* PROBLEM DESCRIPTION *
Leave out every picture, and restate word for word only the lines from the one containing "You are a GUI" through the end of the material.

**** RECORDS FOR THIS TASK ****

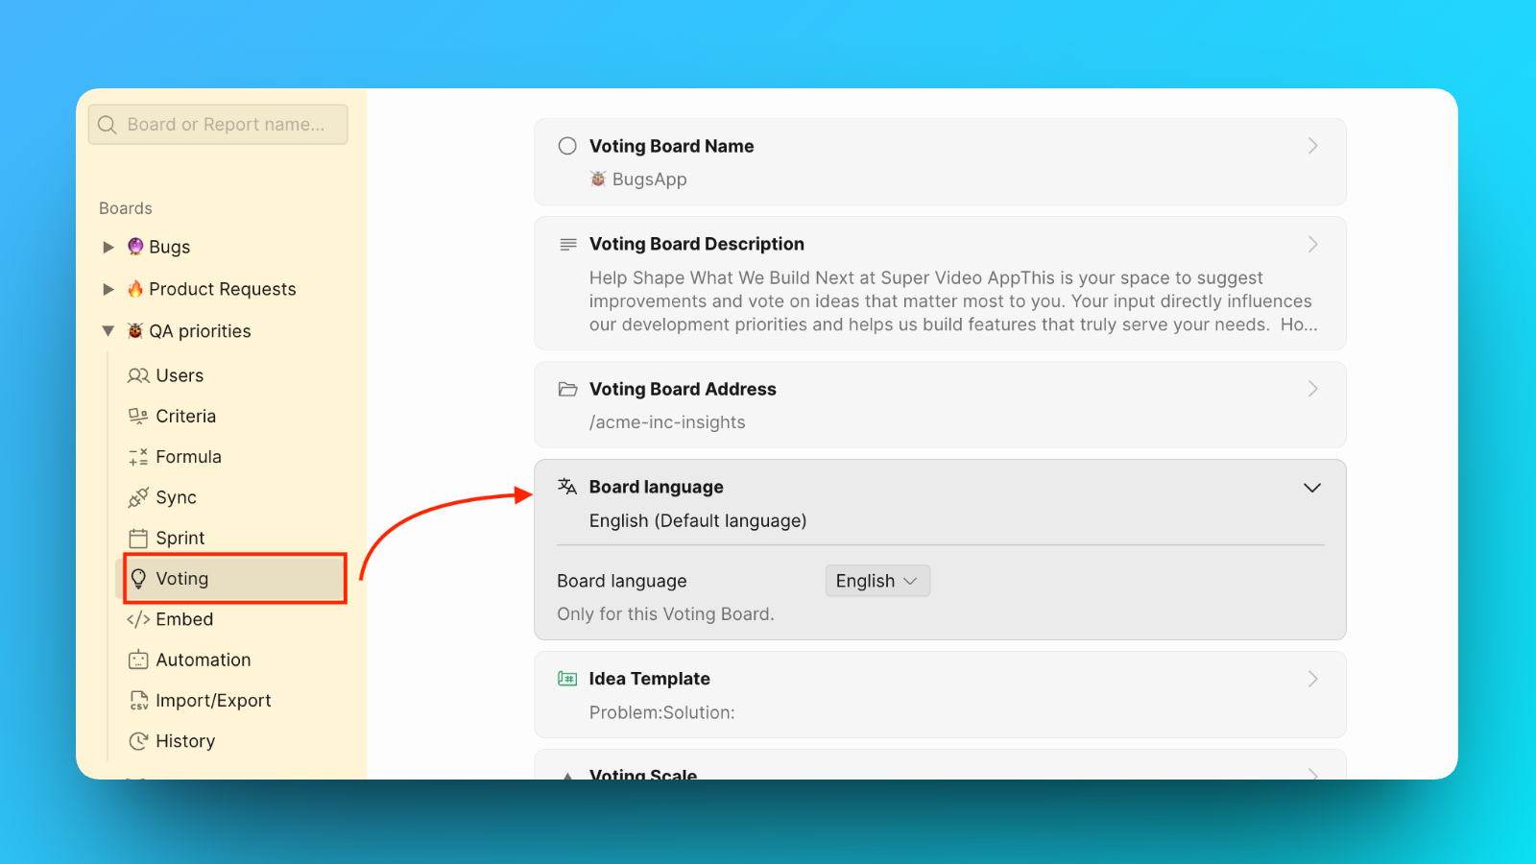The image size is (1536, 864).
Task: Expand the Bugs board tree
Action: [108, 247]
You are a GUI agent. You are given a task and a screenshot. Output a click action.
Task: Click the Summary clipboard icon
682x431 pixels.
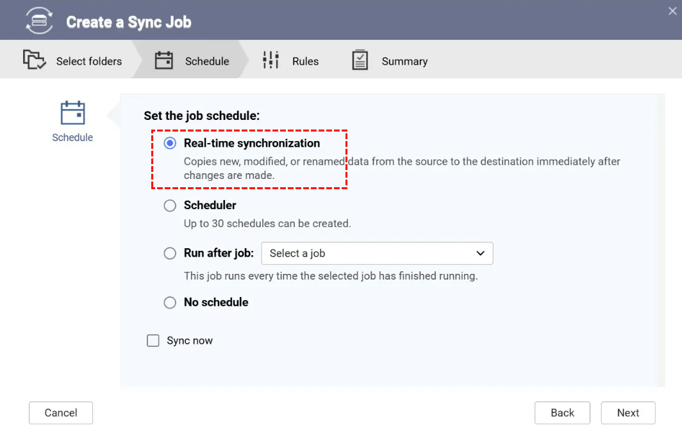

****

* ANSWER SPACE *
You are a GUI agent. You are given a task and a screenshot. Output a click action.
Task: Click the Summary clipboard icon
682x431 pixels.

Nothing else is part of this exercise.